We just bought ourselves a ute. The ute is the archetypal Australian vehicle if ever there was one. Real Aussies drive utes. While it is true that you can buy a flat-bed pickup in other countries, I doubt that anywhere outside of Australia can you equip your farm vehicle with alloy racing wheels, metallic fliptone paint jobs, lowered suspension, superchargers and turbos, or fully race-spec V8 engines. Holden (GM) and Ford even sell them fully tricked up from new, and ute racing is an enormous part of the racing calendar.

Holden Maloo
Holden Maloo

Some people like to add lots of lights, aerials and unfeasibly large bullbars (known here as roo-bars).

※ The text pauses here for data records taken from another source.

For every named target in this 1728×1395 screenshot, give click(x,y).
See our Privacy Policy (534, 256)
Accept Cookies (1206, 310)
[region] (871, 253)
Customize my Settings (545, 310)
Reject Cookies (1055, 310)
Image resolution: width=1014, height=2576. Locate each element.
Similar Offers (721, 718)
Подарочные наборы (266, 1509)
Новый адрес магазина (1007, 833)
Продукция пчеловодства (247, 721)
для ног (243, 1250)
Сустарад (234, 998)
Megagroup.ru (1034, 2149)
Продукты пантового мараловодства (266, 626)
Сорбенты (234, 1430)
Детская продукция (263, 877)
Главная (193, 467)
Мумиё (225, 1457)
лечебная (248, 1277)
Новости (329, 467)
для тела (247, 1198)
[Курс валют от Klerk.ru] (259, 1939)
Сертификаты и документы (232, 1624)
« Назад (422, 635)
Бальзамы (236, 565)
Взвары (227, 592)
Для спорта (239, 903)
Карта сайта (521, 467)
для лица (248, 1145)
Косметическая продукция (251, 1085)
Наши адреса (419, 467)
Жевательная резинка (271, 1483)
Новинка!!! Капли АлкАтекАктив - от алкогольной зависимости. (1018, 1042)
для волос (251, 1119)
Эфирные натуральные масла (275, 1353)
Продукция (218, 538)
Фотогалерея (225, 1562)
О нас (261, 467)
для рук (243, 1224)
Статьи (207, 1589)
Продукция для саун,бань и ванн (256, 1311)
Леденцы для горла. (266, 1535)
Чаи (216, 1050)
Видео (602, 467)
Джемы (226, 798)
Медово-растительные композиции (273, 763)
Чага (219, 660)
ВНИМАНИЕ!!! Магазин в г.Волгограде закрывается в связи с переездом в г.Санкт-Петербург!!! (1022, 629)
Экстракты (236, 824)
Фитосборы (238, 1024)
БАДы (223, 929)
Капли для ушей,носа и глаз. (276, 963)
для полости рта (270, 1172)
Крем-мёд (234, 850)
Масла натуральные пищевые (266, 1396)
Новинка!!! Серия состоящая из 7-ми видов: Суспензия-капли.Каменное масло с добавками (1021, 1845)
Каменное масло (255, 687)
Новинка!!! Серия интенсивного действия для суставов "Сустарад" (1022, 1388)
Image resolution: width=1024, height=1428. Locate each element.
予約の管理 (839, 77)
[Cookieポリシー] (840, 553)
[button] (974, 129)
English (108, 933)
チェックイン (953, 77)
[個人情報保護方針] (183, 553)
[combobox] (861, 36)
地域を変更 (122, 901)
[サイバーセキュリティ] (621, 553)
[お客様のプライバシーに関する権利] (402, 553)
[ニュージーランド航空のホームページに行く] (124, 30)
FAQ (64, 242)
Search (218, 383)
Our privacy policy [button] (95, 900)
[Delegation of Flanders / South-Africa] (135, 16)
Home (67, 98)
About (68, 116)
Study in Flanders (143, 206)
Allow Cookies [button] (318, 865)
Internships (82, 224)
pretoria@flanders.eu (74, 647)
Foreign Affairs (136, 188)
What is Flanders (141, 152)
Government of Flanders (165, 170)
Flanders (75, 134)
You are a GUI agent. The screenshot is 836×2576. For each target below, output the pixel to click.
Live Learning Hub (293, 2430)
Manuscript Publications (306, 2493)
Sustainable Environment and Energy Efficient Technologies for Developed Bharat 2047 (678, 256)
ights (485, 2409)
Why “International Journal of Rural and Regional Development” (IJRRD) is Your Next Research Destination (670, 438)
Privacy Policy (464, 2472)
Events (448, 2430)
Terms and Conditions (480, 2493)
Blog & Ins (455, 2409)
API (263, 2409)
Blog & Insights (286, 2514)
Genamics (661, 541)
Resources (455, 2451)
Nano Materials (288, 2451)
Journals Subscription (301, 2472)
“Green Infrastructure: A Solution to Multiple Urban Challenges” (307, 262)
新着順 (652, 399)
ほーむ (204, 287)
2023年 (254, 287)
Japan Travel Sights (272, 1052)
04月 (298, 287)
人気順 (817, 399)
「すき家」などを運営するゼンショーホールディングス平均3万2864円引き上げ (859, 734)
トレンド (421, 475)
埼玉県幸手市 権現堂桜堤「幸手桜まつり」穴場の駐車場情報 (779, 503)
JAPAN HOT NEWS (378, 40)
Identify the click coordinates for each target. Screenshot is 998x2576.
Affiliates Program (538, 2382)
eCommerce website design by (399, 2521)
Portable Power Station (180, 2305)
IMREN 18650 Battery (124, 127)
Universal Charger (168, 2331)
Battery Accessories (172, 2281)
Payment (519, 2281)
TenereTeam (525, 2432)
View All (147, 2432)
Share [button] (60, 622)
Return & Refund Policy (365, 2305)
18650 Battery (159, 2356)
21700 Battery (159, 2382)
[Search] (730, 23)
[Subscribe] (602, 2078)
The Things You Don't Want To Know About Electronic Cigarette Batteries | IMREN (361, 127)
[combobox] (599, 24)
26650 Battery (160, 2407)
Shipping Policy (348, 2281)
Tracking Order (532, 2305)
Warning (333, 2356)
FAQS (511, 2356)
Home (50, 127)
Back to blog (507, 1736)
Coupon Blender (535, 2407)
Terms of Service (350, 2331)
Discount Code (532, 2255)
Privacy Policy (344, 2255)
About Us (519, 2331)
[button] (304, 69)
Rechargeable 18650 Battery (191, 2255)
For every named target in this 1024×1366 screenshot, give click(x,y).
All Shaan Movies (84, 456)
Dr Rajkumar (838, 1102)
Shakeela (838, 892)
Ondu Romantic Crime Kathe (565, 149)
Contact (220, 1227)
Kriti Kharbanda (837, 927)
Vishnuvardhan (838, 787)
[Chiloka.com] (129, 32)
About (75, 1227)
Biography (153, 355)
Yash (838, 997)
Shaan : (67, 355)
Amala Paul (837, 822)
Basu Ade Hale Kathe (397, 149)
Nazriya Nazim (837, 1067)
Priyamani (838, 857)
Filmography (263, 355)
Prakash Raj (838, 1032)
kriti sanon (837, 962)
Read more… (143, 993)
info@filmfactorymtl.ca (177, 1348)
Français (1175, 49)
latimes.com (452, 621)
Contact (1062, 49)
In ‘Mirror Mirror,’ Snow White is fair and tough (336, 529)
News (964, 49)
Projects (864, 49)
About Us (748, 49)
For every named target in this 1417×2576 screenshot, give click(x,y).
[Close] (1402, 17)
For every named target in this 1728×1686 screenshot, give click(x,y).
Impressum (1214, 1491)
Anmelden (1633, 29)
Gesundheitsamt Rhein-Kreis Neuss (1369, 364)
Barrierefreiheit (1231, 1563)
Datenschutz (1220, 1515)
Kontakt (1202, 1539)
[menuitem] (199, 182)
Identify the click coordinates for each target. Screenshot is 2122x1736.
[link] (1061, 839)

Ford ute with 'tray back' and, er, country bits
Ford ute with ‘tray back’ and, er, country bits

Ours doesn’t look like that, though. Ours is a twenty year old Toyota that has spent its entire life chugging around on a rural property, carrying water from the dam to the farmhouse. In this way, it has somehow clocked up an astonishing half a million kilometres, and accumulated an interesting selection of minor dents, some of which have been repaired with household gloss paint.

Toyota Hilux Twin-Cab
Toyota Hilux Twin-Cab

The windows were described by the vendor as ‘manual’, in that to open and close them you put your hand against the glass and push. The radio doesn/t work very well, but it really doesn’t matter because you’d be most unlikely to hear it over the transmission whine anyway. Still, its just what we need to ferry heavy bits and pieces to and from the boat. So why mention it here? Well, I just wanted to say that it is such a pleasure to have a car that you actually have to drive, rather than allowing a bunch of electronics do it all for you. You point the bonnet in the direction that you want it to go, put it into gear, and press the accelerator. If you want to drive with the lights on, then you switch them on. When it rains, you can decide when your windscreen wipers come on, and how fast they move. If you come to a hill, you can change down, or not, depending on your mood. When you need to stop, then it is up to you to decide how hard to push the brake pedal in order to stop without locking the wheels up. If you want to turn a tight corner, then you have to use upper body strength to move the steering wheel around.

It is absolutely brilliant. Bronwyn and I fight over whose turn it is to drive.